I am very new to Quartz and I have some doubts about the jobs lifecycle.
Let's suppose I have a single job configured to do some stuff.
The job fires and ends its work. When it fires again is it the same instance (maybe set to sleep and awaken by the scheduler) or is it a new job instance (once the job ends it is killed and when the trigger condition is met again a new job instance is created)?
I ask such question because when I debug my application (spring 3 mvc with quartz support) I see new instances of the job and new threads with SimpleThreadPool$WorkerThreadRun() opened for every time the job is fired so that the SimpleThreadPool$WorkerThreadRun() threads are piled up and never terminated.

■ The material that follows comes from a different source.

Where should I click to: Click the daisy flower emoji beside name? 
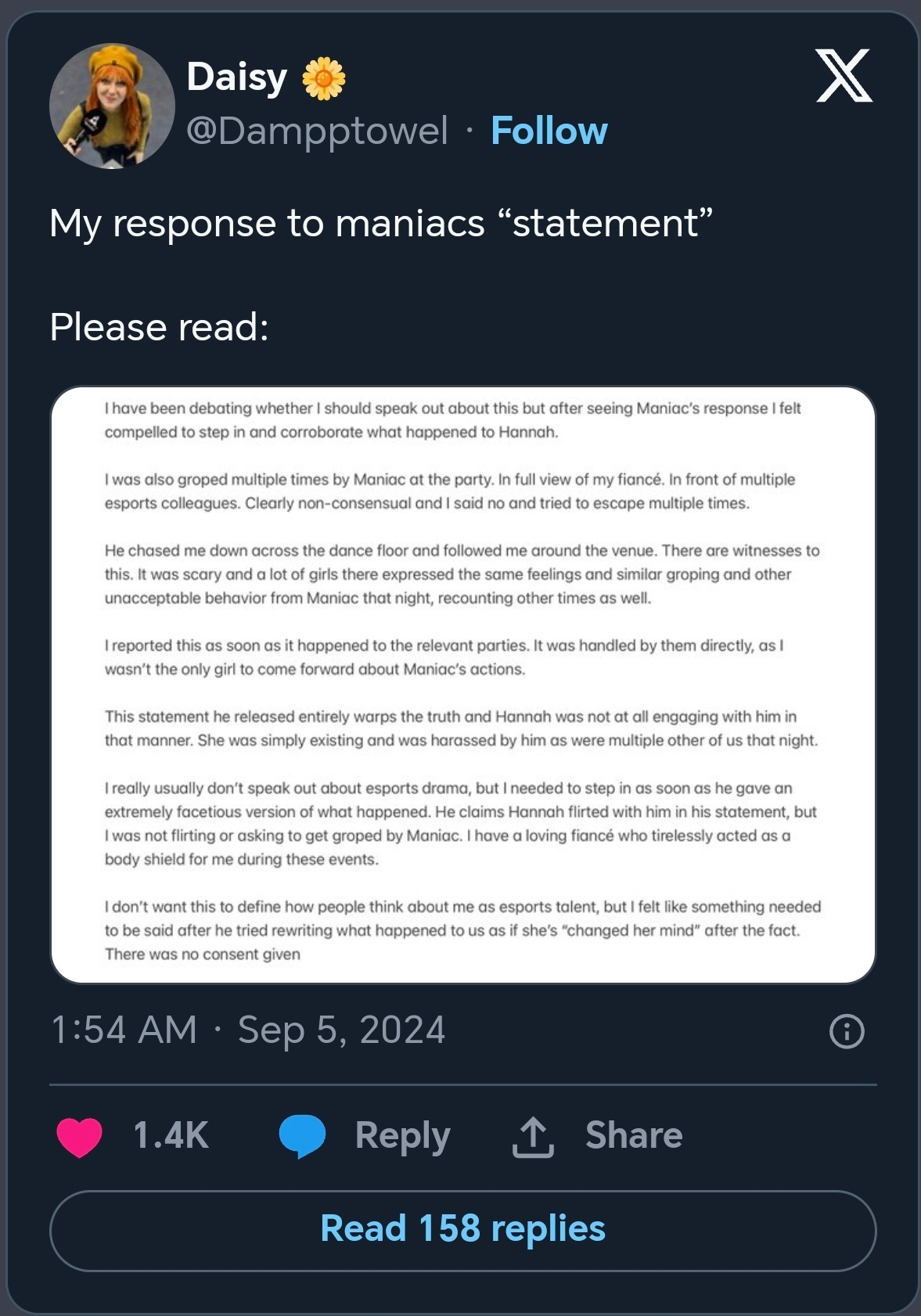tap(323, 78)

I just want to know if this behaviour is allright or I'm bound to fill the memory ;-)
Can anyone give me some explanation? Thanks in advance.
Quartz creates new instance of your job class every time it wants to trigger that job. Suppose you have hundreds of thousands of jobs scheduled to trigger very infrequently - it would be a waste of memory to keep all those jobs in memory.
However if you are using Spring support for Quartz, especially the MethodInvokingJobDetailFactoryBean
, Spring will handle the lifecycle of your job (it basically calls designated method of one of your beans). But seems not to be the case in your application.
Of course after the job is done and no other references are pointing to it (which is the normal case) garbage collector will eventually release the memory occupied by the job).
Finally about threads - Quartz creates a fixed pool of worker threads (see org.quartz.threadPool.threadCount
configuration option). Every time you run a job Quartz may decide to use a different thread - but it won't create new thread per every trigger.